--- CONSIGNE ---
Pouvez-vous restituer mot pour mot le passage du texte ci-dessous sur l'espérance de vie, depuis « Luxemburger Wort » jusqu'à « de l’intelligen­ce artificiel­le. » inclus ?

--- TEXTE DU DOCUMENT ---
= = = = =

Luxemburger Wort

Espérances

- Gcarre.carre@gmail.com Par Gaston Carré

J’ai de bonnes nouvelles, elles sont assez rares ces temps-ci pour être signalées, voici. La première est donnée par mon cardiologu­e, qui me signale que la médecine a fixé l’âge officiel de la vieillesse à 75 ans. C’est réjouissan­t, pour ceux du moins qui ne les ont pas atteints: en-dessous tu es jeune encore. J’ai noté l’échéance dans le calendrier de mon iPhone, à la date du 17 mars 2033: «vieux». Le calendrier m’a demandé si ce serait toute la journée, c’est dire la sottise de l’intelligen­ce artificiel­le.

Mais il y une autre nouvelle, plus réjouissan­te encore: une fois que tu es vieux tu peux rester vieux longtemps. L’espérance de vie en effet ne cesse d’augmenter. Certes, des disparités sont à déplorer, parmi lesquelles une discrimina­tion des hommes – encore une: ils vivent moins longtemps que les femmes. Ils vivent de plus en plus longtemps mais moins que les femmes, c’est injuste. Ensuite il y a des disparités régionales: on vit moins longtemps au Kasakhstan qu’en Suisse, moins encore dans l’Arctique, en prison surtout.

S’agissant de l’Europe, une étude nous apprend qu’un Français qui ces jours-ci atteindrai­t l‘âge de 65 ans peut raisonnabl­ement espérer, en moyenne, vivre une dizaine d‘années encore en bonne santé. Après quoi il aura 75 ans, il sera officielle­ment vieux et tendanciel­lement malade. Je tiens à rassurer le lecteur qui d’ores et déjà aurait cet âge-là: nous évoluons ici dans le domaine éminemment relatif des statistiqu­es, sachant qu’il y a des gens qui se noient dans 30 centimètre­s d’eau en moyenne. Vous ne comprenez pas? C’est normal. Il s’agit là d’une de ces pirouettes qui demandent un temps de réflexion – je songe à mon prof de philo qui un jour, me trouvant présomptue­ux sans doute, moi qui me croyait indispensa­ble, me dit que «les cimetières sont remplis de gens qui se croyaient irremplaça­bles». Aujourd’hui encore je ne suis pas tout-à-fait sûr d’avoir compris, mais j’ai le temps, jusqu’à l’âge de 75 ans, après quoi je suis gaga et c’est heureux.

= = = = =

--- EXTRAITS DES DONNÉES ---
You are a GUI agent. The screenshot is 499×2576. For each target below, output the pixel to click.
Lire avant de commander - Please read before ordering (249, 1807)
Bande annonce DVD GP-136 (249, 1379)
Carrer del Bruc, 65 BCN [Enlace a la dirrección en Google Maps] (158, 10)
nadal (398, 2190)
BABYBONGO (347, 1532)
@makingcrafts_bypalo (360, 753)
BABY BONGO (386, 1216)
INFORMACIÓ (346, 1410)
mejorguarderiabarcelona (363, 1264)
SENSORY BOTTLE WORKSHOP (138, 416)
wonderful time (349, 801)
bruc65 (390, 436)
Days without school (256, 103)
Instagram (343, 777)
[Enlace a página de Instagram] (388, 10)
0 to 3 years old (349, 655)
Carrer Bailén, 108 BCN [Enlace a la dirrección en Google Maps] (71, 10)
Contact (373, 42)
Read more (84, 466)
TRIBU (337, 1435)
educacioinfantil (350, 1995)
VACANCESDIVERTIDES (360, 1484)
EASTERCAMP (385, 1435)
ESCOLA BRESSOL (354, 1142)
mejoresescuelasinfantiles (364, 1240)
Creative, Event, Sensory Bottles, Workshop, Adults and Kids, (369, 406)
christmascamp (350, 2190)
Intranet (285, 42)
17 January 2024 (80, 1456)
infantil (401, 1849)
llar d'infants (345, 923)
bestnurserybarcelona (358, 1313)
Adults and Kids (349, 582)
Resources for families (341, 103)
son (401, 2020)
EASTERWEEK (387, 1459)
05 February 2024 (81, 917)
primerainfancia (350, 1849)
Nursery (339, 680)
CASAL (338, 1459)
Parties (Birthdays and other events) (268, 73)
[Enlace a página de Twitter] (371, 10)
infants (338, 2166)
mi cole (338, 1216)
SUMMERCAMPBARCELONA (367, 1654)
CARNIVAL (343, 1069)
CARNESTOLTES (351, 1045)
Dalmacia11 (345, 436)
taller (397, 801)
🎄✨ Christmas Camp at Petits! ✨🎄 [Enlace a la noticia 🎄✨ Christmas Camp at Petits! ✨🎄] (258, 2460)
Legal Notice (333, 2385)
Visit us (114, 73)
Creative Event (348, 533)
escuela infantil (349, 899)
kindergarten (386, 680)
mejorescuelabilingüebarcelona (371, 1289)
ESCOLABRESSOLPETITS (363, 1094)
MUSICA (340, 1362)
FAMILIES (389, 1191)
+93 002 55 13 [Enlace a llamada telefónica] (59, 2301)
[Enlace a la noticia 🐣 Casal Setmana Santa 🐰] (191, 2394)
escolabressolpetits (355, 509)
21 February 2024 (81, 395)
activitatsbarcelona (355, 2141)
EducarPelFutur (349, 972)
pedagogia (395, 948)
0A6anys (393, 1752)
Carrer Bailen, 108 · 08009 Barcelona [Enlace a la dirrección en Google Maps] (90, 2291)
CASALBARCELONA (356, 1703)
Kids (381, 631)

= = = = =

--- RÉPONSE À FOURNIR ---
Luxemburger Wort

Espérances

- Gcarre.carre@gmail.com Par Gaston Carré

J’ai de bonnes nouvelles, elles sont assez rares ces temps-ci pour être signalées, voici. La première est donnée par mon cardiologu­e, qui me signale que la médecine a fixé l’âge officiel de la vieillesse à 75 ans. C’est réjouissan­t, pour ceux du moins qui ne les ont pas atteints: en-dessous tu es jeune encore. J’ai noté l’échéance dans le calendrier de mon iPhone, à la date du 17 mars 2033: «vieux». Le calendrier m’a demandé si ce serait toute la journée, c’est dire la sottise de l’intelligen­ce artificiel­le.